Source information:
━━━━━━━━━━
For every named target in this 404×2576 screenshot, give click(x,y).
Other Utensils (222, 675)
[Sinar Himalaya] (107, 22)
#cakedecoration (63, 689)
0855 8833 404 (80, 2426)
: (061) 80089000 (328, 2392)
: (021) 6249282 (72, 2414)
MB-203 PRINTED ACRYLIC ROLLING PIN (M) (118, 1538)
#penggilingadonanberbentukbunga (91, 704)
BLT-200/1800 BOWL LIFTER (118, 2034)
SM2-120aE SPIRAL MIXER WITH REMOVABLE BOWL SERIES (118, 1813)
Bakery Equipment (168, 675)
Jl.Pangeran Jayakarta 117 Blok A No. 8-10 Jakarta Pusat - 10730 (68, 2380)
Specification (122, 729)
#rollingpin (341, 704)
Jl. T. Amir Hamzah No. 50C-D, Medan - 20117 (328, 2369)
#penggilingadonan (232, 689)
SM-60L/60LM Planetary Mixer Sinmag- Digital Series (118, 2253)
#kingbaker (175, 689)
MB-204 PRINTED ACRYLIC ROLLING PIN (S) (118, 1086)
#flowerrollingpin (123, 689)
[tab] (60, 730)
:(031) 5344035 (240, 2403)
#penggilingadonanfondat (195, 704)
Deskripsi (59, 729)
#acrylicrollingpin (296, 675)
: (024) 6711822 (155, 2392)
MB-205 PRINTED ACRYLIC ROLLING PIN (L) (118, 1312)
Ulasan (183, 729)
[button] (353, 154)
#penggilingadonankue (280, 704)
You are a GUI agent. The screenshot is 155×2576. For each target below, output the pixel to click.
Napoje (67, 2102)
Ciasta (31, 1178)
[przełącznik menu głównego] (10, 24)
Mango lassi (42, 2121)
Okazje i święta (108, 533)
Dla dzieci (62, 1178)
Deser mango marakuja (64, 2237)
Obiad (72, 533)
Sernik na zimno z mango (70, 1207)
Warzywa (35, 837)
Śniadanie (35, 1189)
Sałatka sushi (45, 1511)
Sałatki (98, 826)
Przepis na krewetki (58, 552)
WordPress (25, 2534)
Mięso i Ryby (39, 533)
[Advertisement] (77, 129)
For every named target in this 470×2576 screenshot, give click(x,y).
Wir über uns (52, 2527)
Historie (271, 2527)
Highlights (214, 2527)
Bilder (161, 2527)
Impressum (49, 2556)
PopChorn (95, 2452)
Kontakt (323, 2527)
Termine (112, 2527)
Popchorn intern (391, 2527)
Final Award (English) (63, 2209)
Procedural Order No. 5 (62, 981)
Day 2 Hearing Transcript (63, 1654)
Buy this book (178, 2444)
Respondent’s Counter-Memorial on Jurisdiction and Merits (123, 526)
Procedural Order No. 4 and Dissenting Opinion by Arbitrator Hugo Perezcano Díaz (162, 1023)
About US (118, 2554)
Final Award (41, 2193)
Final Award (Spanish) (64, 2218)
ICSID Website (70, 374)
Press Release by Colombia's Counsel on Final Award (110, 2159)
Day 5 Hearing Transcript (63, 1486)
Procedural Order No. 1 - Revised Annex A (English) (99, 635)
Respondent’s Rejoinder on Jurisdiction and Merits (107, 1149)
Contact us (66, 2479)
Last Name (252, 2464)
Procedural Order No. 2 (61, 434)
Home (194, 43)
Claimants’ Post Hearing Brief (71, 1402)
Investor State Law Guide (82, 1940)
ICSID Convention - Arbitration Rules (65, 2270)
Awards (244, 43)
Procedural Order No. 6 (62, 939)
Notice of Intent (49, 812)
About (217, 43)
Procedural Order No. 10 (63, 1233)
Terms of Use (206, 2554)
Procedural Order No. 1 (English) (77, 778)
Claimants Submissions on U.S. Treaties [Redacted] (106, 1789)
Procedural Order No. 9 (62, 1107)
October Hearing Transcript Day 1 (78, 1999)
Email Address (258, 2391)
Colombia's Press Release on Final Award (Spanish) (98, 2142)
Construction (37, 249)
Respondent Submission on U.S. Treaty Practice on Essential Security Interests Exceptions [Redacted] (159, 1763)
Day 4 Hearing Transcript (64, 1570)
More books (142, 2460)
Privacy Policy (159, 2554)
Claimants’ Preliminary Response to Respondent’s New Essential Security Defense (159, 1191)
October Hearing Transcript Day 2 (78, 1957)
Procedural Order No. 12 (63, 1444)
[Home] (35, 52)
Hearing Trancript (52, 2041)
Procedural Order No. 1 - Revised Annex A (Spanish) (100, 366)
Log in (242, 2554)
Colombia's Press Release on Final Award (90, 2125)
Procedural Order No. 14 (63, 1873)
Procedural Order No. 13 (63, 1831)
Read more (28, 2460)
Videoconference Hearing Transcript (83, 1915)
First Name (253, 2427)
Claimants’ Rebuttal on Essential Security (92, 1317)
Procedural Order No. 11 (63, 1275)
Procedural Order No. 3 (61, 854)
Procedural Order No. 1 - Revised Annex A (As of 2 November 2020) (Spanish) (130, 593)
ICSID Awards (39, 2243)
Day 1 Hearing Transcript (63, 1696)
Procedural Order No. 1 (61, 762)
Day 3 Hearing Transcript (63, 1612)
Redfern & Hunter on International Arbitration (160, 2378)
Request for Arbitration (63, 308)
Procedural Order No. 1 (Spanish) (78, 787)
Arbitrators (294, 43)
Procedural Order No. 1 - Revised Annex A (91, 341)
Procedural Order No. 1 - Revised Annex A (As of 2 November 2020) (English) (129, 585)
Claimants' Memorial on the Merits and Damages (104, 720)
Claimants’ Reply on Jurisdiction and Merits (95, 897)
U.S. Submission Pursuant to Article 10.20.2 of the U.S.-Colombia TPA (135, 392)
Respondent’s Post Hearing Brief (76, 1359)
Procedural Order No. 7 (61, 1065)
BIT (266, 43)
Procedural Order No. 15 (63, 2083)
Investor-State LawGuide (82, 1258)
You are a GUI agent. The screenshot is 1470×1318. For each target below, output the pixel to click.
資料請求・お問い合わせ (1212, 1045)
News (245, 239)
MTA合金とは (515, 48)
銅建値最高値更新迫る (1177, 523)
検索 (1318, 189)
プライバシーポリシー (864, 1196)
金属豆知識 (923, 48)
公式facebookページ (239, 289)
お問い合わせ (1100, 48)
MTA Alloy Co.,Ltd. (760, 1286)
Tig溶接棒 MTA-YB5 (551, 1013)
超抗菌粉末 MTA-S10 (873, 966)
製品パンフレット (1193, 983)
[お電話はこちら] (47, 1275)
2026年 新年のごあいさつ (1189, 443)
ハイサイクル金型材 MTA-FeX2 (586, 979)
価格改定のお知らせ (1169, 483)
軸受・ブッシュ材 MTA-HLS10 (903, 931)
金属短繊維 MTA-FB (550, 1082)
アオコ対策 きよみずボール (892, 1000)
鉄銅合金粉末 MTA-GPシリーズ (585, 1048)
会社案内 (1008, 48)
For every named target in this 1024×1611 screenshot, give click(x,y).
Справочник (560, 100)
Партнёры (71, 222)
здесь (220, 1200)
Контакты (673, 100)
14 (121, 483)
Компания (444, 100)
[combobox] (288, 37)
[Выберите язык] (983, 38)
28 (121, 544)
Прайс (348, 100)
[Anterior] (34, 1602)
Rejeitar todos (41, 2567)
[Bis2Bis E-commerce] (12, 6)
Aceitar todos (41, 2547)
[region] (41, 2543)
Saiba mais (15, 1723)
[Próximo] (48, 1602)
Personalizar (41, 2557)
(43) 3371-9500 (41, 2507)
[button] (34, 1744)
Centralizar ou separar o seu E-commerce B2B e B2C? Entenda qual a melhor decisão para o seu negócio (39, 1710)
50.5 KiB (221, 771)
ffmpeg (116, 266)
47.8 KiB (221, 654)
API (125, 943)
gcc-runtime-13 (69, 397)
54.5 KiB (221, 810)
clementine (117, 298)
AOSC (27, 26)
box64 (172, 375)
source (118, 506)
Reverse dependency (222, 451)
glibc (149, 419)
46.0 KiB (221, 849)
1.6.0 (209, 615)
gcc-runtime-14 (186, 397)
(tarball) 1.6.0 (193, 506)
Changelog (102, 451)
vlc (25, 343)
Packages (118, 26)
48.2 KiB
━━━━━━━━━━
Requirement: Gather every line from the entries above where the word "Security" appears, and copy them.

Answer box:
Respondent Submission on U.S. Treaty Practice on Essential Security Interests Exceptions [Redacted] (159, 1763)
Claimants’ Preliminary Response to Respondent’s New Essential Security Defense (159, 1191)
Claimants’ Rebuttal on Essential Security (92, 1317)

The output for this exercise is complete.